Louis de Pointe du Lac has spent the last several hundred years being melancholy and feeling super bad about killing people. Stoker’s OG Dracula is a nasty, revenge-driven creature that is hunted down like a rabid beast. Coppola’s Dracula has been sitting in his moldy castle like some undead Miss Havisham, mourning his dead beloved since the Middle Ages until (the unavailable) Mina comes along. Nando, Laszlo, and Nadja have been stuck annoying each other for the better part of 1000 years and now live on Staten Island. You might make a case for my beloved Lestat, he seems to be having fun boinking ancient Egyptian queens, getting body snatched and trying pasta (verdict: gross), and other misadventures. But methinks the gentleman doth protest too much. Does Lestat, do any of these unpeople, seem really, truly happy to you?!

No!

As an aside, don’t get me started on how stagnant society would be if everyone lived forever! That was the central problem in Twilight, the Volturi had been in power for 3,000 years and were so old-fashioned. Ya’ll think Boomers are out of touch, just wait until those Boomers have been alive for 500 years and get back to me.

I’m flirting with being able to accept that at a certain point I just... won’t exist anymore. While I’m not actually comfortable with the idea of dying (obviously, I’m a mess), I’m certainly uncomfortable with the idea of immortality. Which has to be something.

I’d like to thank The Good Place. There was a beautiful message in it, that the only reason life means anything at all is because it ends. And yes, we’re sad about it, as humans we’re a little sad about it all the time, but it's ok.
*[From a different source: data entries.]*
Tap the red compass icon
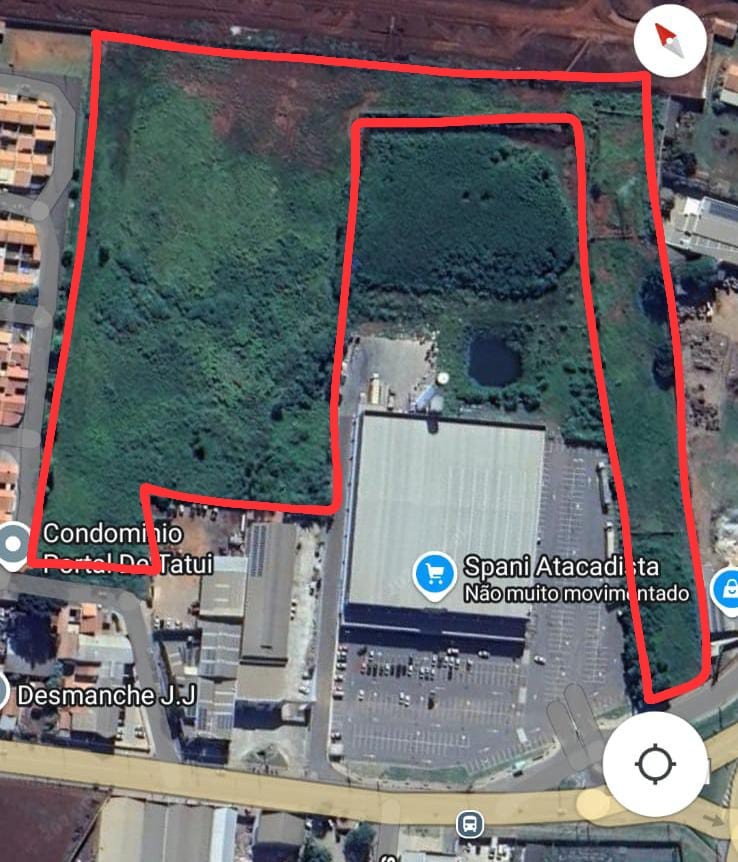click(x=670, y=40)
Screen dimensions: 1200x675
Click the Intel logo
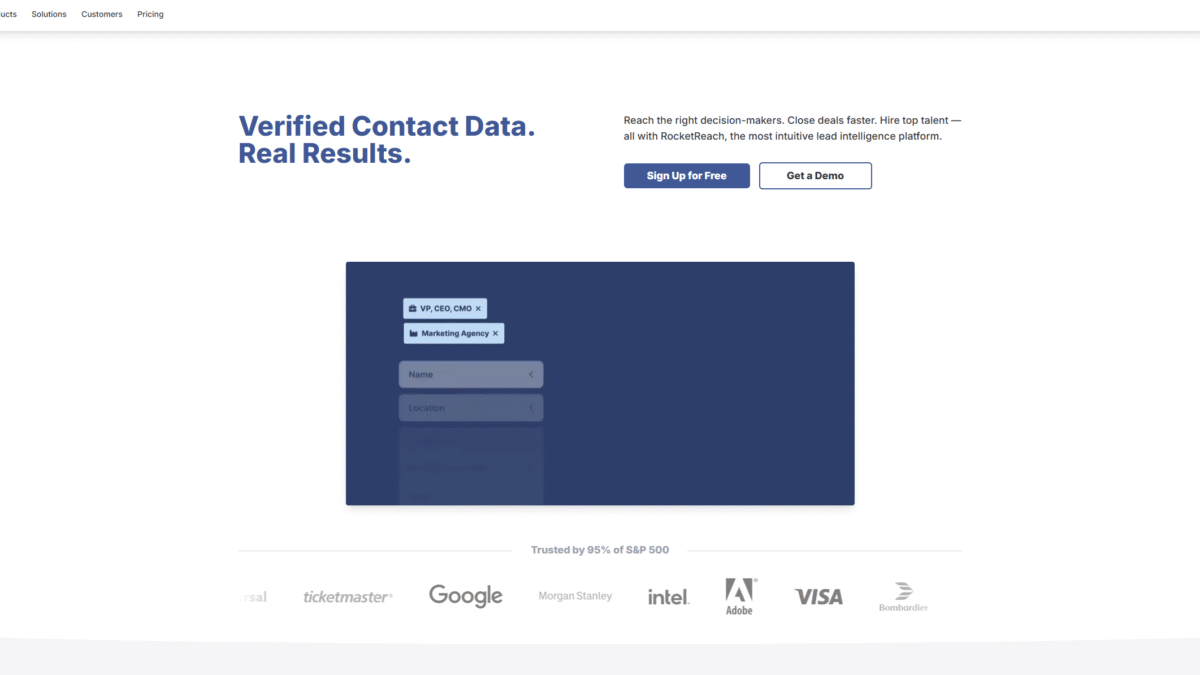pyautogui.click(x=668, y=597)
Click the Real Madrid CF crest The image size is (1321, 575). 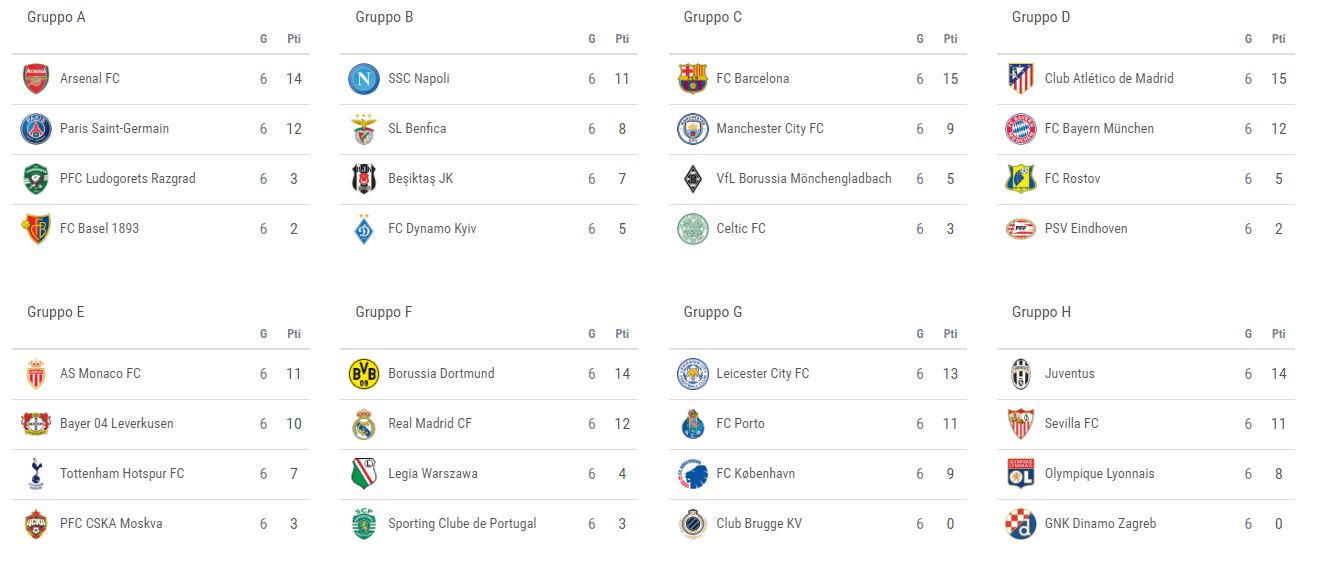pyautogui.click(x=364, y=424)
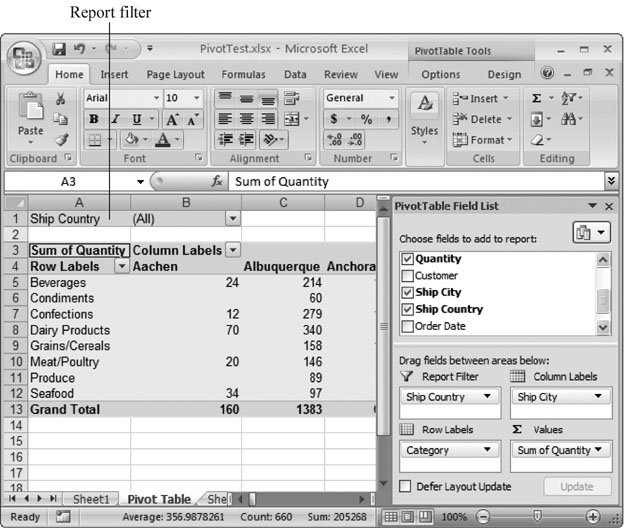Switch to the Sheet1 worksheet tab
This screenshot has width=624, height=528.
click(x=90, y=499)
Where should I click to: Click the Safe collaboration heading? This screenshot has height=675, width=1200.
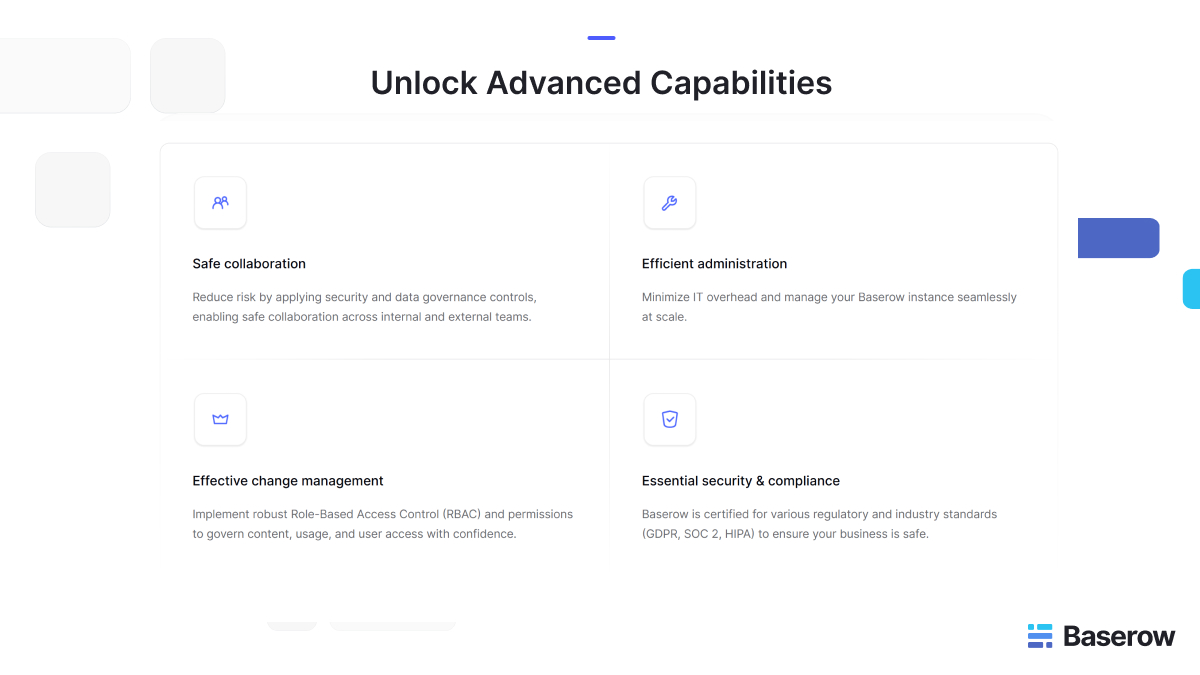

The only reason that anything in this world has any value is because there also exists a state in which you don’t have it. Sunny days are great and all, but there are days in L.A. when you pray for a cloud, for anything to relieve the relentless monotony of “perfect” days.

Vampires are depressed. And not just because they’re goths. Because they are immortal. Because their lives have lost all meaning without death giving it an end. Stories make no sense if they don’t have an ending, it’s just someone rambling and we’ve all been stuck with that person at a cocktail party.

I want to die! We all need to die!

Er, eventually, that is.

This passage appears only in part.